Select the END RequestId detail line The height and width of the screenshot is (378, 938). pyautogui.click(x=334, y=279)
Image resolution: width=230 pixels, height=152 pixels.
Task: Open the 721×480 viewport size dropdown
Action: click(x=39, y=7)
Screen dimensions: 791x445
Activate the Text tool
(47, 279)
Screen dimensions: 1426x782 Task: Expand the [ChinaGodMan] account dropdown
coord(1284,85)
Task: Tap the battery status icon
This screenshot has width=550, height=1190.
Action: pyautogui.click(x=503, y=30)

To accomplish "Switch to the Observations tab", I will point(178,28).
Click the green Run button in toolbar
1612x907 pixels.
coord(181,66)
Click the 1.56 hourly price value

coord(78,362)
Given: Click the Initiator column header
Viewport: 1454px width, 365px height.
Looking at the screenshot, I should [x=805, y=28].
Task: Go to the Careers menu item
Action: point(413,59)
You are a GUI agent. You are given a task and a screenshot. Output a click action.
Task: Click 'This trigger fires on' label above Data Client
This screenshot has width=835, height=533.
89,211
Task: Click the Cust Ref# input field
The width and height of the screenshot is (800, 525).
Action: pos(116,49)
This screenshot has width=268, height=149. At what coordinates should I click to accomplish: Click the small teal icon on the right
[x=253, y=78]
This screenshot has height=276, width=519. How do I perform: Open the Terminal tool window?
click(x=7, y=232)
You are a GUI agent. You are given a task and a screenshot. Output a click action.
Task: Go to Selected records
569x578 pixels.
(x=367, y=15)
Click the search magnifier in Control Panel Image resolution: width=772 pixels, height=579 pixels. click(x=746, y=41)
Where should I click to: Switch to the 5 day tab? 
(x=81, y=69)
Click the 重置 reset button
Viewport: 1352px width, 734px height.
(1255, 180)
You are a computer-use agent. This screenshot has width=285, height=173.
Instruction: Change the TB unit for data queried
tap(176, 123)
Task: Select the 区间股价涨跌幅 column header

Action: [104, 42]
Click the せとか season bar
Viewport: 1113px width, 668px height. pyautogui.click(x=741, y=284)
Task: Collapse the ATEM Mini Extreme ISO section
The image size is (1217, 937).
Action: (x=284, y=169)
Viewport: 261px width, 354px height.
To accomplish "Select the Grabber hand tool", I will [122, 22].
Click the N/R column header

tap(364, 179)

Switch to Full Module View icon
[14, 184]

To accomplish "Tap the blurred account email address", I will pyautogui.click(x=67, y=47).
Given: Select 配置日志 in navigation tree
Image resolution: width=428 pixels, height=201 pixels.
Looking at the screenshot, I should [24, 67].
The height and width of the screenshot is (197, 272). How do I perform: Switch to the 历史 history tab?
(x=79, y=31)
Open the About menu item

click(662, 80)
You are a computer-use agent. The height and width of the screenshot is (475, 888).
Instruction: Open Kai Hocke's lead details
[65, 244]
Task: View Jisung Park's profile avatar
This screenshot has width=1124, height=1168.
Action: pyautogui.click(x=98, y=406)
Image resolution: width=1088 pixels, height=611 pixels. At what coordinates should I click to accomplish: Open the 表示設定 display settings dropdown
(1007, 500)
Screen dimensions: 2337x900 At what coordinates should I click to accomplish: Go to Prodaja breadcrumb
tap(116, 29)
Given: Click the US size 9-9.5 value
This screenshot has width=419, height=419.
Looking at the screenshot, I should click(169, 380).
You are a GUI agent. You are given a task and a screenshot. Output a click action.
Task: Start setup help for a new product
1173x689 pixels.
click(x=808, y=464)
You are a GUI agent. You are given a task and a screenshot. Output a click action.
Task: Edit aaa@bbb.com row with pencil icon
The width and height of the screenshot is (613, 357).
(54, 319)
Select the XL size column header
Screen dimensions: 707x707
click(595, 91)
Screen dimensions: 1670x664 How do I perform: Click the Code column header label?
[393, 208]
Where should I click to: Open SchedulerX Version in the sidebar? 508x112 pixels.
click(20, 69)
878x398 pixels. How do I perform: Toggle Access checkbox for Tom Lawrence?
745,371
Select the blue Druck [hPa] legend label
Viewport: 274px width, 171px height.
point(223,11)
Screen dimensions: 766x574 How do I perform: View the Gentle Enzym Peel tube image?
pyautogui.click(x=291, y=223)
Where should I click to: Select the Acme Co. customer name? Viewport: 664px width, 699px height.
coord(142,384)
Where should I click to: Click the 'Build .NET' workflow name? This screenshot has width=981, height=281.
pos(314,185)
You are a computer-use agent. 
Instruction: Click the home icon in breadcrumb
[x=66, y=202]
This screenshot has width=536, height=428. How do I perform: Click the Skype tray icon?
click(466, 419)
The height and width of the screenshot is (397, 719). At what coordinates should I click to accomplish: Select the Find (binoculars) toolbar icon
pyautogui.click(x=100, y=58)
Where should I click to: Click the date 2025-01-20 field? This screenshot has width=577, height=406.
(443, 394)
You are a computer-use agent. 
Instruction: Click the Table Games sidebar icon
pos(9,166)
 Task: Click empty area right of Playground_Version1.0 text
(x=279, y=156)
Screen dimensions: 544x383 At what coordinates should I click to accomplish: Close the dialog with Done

________________________________________

— Task statement —
Write out every one of the items above word for word, changing nothing.

— Answer to the task —
Select the END RequestId detail line The height and width of the screenshot is (378, 938). pyautogui.click(x=334, y=279)
Image resolution: width=230 pixels, height=152 pixels.
Task: Open the 721×480 viewport size dropdown
Action: click(x=39, y=7)
Screen dimensions: 791x445
Activate the Text tool
(47, 279)
Screen dimensions: 1426x782 Task: Expand the [ChinaGodMan] account dropdown
coord(1284,85)
Task: Tap the battery status icon
This screenshot has width=550, height=1190.
Action: pyautogui.click(x=503, y=30)

To accomplish "Switch to the Observations tab", I will point(178,28).
Click the green Run button in toolbar
1612x907 pixels.
coord(181,66)
Click the 1.56 hourly price value

coord(78,362)
Given: Click the Initiator column header
Viewport: 1454px width, 365px height.
Looking at the screenshot, I should [x=805, y=28].
Task: Go to the Careers menu item
Action: point(413,59)
You are a GUI agent. You are given a task and a screenshot. Output a click action.
Task: Click 'This trigger fires on' label above Data Client
This screenshot has width=835, height=533.
89,211
Task: Click the Cust Ref# input field
The width and height of the screenshot is (800, 525).
Action: pos(116,49)
This screenshot has width=268, height=149. At what coordinates should I click to accomplish: Click the small teal icon on the right
[x=253, y=78]
This screenshot has height=276, width=519. How do I perform: Open the Terminal tool window?
click(x=7, y=232)
You are a GUI agent. You are given a task and a screenshot. Output a click action.
Task: Go to Selected records
569x578 pixels.
(x=367, y=15)
Click the search magnifier in Control Panel Image resolution: width=772 pixels, height=579 pixels. click(x=746, y=41)
Where should I click to: Switch to the 5 day tab? 
(x=81, y=69)
Click the 重置 reset button
Viewport: 1352px width, 734px height.
(1255, 180)
You are a computer-use agent. This screenshot has width=285, height=173.
Instruction: Change the TB unit for data queried
tap(176, 123)
Task: Select the 区间股价涨跌幅 column header

Action: [104, 42]
Click the せとか season bar
Viewport: 1113px width, 668px height. pyautogui.click(x=741, y=284)
Task: Collapse the ATEM Mini Extreme ISO section
The image size is (1217, 937).
Action: (x=284, y=169)
Viewport: 261px width, 354px height.
To accomplish "Select the Grabber hand tool", I will [122, 22].
Click the N/R column header

tap(364, 179)

Switch to Full Module View icon
[14, 184]

To accomplish "Tap the blurred account email address", I will pyautogui.click(x=67, y=47).
Given: Select 配置日志 in navigation tree
Image resolution: width=428 pixels, height=201 pixels.
Looking at the screenshot, I should [24, 67].
The height and width of the screenshot is (197, 272). How do I perform: Switch to the 历史 history tab?
(x=79, y=31)
Open the About menu item

click(662, 80)
You are a computer-use agent. The height and width of the screenshot is (475, 888).
Instruction: Open Kai Hocke's lead details
[65, 244]
Task: View Jisung Park's profile avatar
This screenshot has width=1124, height=1168.
Action: pyautogui.click(x=98, y=406)
Image resolution: width=1088 pixels, height=611 pixels. At what coordinates should I click to accomplish: Open the 表示設定 display settings dropdown
(1007, 500)
Screen dimensions: 2337x900 At what coordinates should I click to accomplish: Go to Prodaja breadcrumb
tap(116, 29)
Given: Click the US size 9-9.5 value
This screenshot has width=419, height=419.
Looking at the screenshot, I should click(169, 380).
You are a GUI agent. You are given a task and a screenshot. Output a click action.
Task: Start setup help for a new product
1173x689 pixels.
click(x=808, y=464)
You are a GUI agent. You are given a task and a screenshot. Output a click action.
Task: Edit aaa@bbb.com row with pencil icon
The width and height of the screenshot is (613, 357).
(54, 319)
Select the XL size column header
Screen dimensions: 707x707
click(595, 91)
Screen dimensions: 1670x664 How do I perform: Click the Code column header label?
[393, 208]
Where should I click to: Open SchedulerX Version in the sidebar? 508x112 pixels.
click(20, 69)
878x398 pixels. How do I perform: Toggle Access checkbox for Tom Lawrence?
745,371
Select the blue Druck [hPa] legend label
Viewport: 274px width, 171px height.
point(223,11)
Screen dimensions: 766x574 How do I perform: View the Gentle Enzym Peel tube image?
pyautogui.click(x=291, y=223)
Where should I click to: Select the Acme Co. customer name? Viewport: 664px width, 699px height.
coord(142,384)
Where should I click to: Click the 'Build .NET' workflow name? This screenshot has width=981, height=281.
pos(314,185)
You are a computer-use agent. 
Instruction: Click the home icon in breadcrumb
[x=66, y=202]
This screenshot has width=536, height=428. How do I perform: Click the Skype tray icon?
click(466, 419)
The height and width of the screenshot is (397, 719). At what coordinates should I click to accomplish: Select the Find (binoculars) toolbar icon
pyautogui.click(x=100, y=58)
Where should I click to: Click the date 2025-01-20 field? This screenshot has width=577, height=406.
(443, 394)
You are a computer-use agent. 
Instruction: Click the Table Games sidebar icon
pos(9,166)
 Task: Click empty area right of Playground_Version1.0 text
(x=279, y=156)
Screen dimensions: 544x383 At what coordinates should I click to accomplish: Close the dialog with Done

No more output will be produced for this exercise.